CAPÍTULO II
Cómo la verdad habla interiormente al alma sin ruido de palabras
Habla, Señor, porque tu siervo oye. Yo, soy tu siervo, dame entendimiento para que sepa tus verdades. Inclina mi corazón a las palabras de tu boca; descienda tu habla así como rocío. Decían en otro tiempo los hijos de Israel a Moisés: Háblanos tú, y oirémoste; no nos hable el Señor, porque quizá moriremos. No así, Señor, no te ruego así; mas con el profeta Samuel, con humildad y deseo te suplico: Habla, Señor, porque tu siervo oye.
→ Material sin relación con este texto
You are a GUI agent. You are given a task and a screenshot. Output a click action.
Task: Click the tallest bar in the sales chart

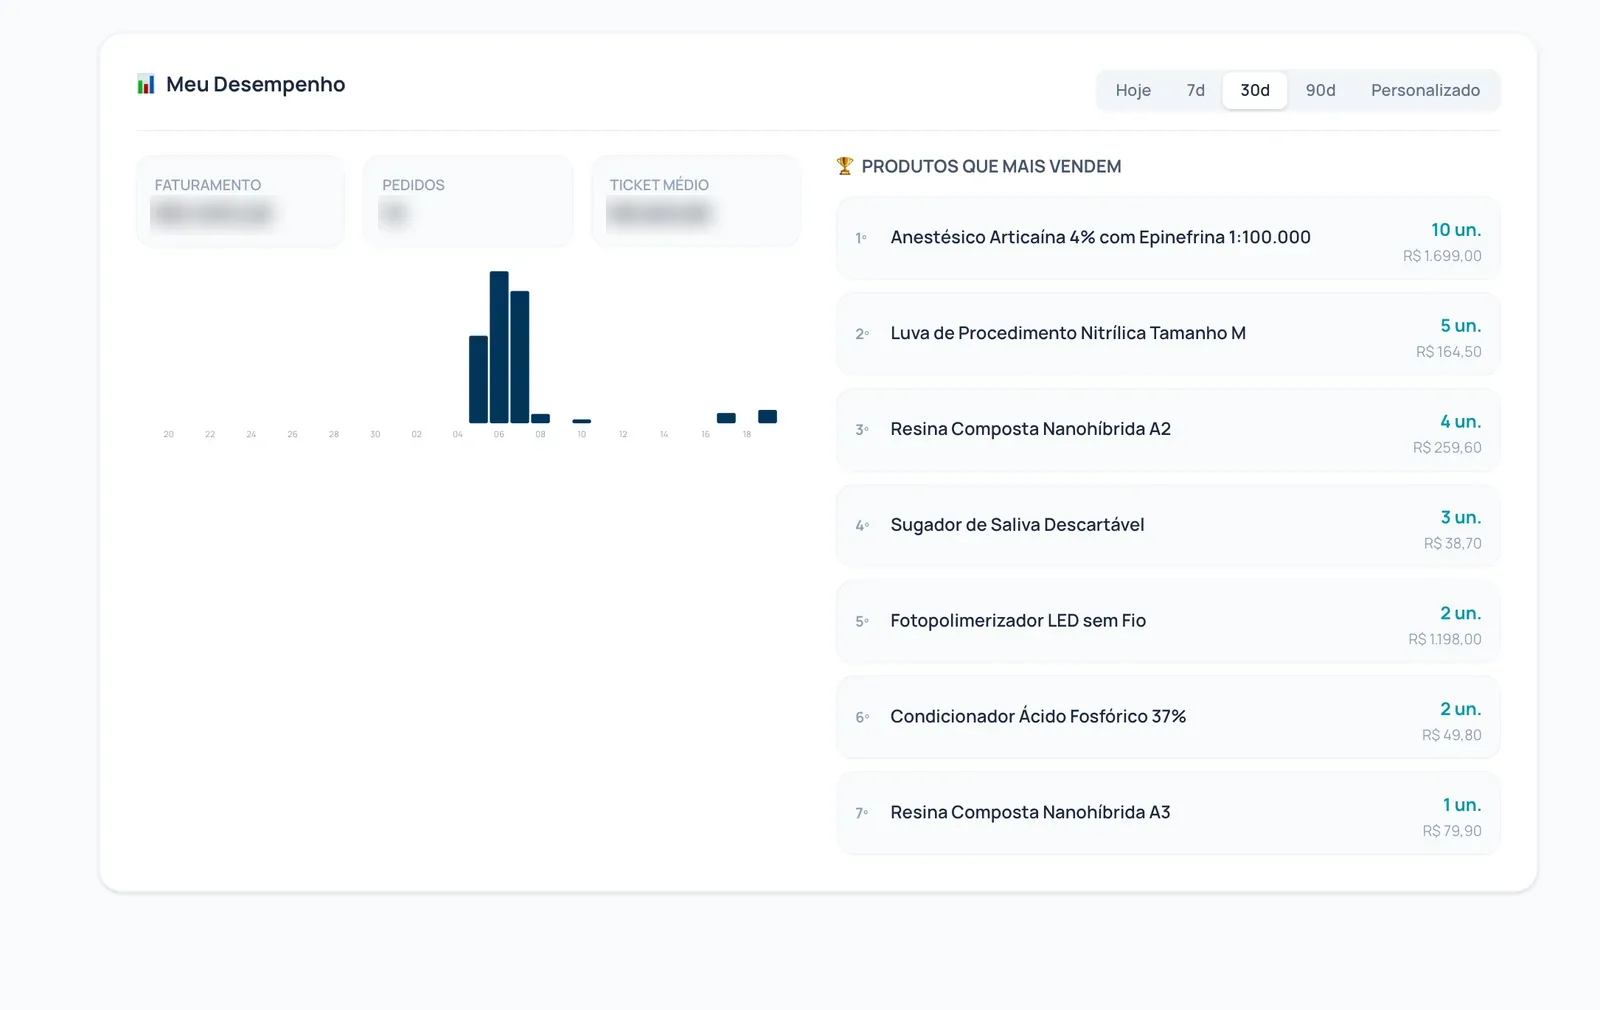coord(499,347)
No me hable Moisés, ni alguno de los profetas; mas háblame tú, Señor Dios, inspirador e iluminador de todos los profetas; pues tú solo sin ellos me puedes enseñar perfectamente, pero ellos sin ti ninguna cosa aprovecharán.
Es verdad que pueden pronunciar palabras, mas no comunican espíritu. Muy bien hablan, mas callando tú no encienden el corazón. Dicen la letra, mas tú abres el sentido; predican misterios, mas tú aclaras la inteligencia de lo oculto; pronuncian mandamientos, pero tú ayudas a cumplirlos; muestran el camino, pero tú das esfuerzo para andarlo; ellos obran por afuera solamente, pero tú instruyes e iluminas los corazones; ellos riegan la superficie, mas tú das la fertilidad; ellos claman con palabras, mas tú das la inteligencia al oído.
Pues no me hable Moisés, sino tú, Señor Dios mío, eterna Verdad, para que por ventura no muera, y quede sin fruto si solamente fuere enseñado por afuera y no encendido por adentro. No me sea para condenación la palabra oída y no obrada, conocida y no amada, creída y no guardada. Habla pues tú, Señor, porque tu siervo oye, pues tienes palabras de vida eterna. Háblame, para consolación de mi alma, para la enmienda de toda mi vida, y para eterna honra y gloria tuya.